- _TASK TO CARRY OUT_: Once you reach the line containing "Task: Click the tallest", write out that line and every remaining line of the records exactly.

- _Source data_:
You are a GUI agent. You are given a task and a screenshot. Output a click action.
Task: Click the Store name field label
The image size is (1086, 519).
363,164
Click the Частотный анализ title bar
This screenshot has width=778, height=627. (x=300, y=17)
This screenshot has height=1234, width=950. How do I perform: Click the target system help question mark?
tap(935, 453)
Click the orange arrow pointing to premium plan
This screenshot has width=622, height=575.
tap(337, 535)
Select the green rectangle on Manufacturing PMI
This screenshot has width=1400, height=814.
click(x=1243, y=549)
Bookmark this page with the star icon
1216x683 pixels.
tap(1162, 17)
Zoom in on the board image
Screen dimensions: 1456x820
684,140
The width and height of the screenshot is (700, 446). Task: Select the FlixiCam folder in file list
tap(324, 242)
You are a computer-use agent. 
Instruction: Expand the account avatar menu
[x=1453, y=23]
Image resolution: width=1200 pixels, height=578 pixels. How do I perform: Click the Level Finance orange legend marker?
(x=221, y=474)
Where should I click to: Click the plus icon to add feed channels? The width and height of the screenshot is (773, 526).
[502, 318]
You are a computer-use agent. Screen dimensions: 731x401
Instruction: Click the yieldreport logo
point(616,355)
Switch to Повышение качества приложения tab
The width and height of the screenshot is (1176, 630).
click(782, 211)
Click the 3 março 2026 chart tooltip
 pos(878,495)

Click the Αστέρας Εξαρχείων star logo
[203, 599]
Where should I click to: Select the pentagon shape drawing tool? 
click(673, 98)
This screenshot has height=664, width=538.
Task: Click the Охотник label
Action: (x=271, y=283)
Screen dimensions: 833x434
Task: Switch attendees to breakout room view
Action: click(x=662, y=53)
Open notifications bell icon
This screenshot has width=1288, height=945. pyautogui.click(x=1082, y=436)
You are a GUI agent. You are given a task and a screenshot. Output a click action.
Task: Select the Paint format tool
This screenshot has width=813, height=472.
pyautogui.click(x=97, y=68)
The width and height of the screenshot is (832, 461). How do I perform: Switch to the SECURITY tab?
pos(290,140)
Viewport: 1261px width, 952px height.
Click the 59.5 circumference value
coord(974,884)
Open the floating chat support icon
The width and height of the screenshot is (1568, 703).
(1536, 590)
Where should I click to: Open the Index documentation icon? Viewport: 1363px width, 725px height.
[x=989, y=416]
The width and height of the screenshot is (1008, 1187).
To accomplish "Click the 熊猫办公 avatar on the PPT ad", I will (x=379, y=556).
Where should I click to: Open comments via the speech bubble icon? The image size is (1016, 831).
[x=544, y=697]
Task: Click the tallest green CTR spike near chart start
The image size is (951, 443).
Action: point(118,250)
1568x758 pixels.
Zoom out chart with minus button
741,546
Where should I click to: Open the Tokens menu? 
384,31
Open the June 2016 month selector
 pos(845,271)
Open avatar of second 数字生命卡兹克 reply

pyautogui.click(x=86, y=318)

- _THE COMPLETED TASK_:
Task: Click the tallest green CTR spike near chart start
The image size is (951, 443).
Action: point(118,250)
1568x758 pixels.
Zoom out chart with minus button
741,546
Where should I click to: Open the Tokens menu? 
384,31
Open the June 2016 month selector
 pos(845,271)
Open avatar of second 数字生命卡兹克 reply

pyautogui.click(x=86, y=318)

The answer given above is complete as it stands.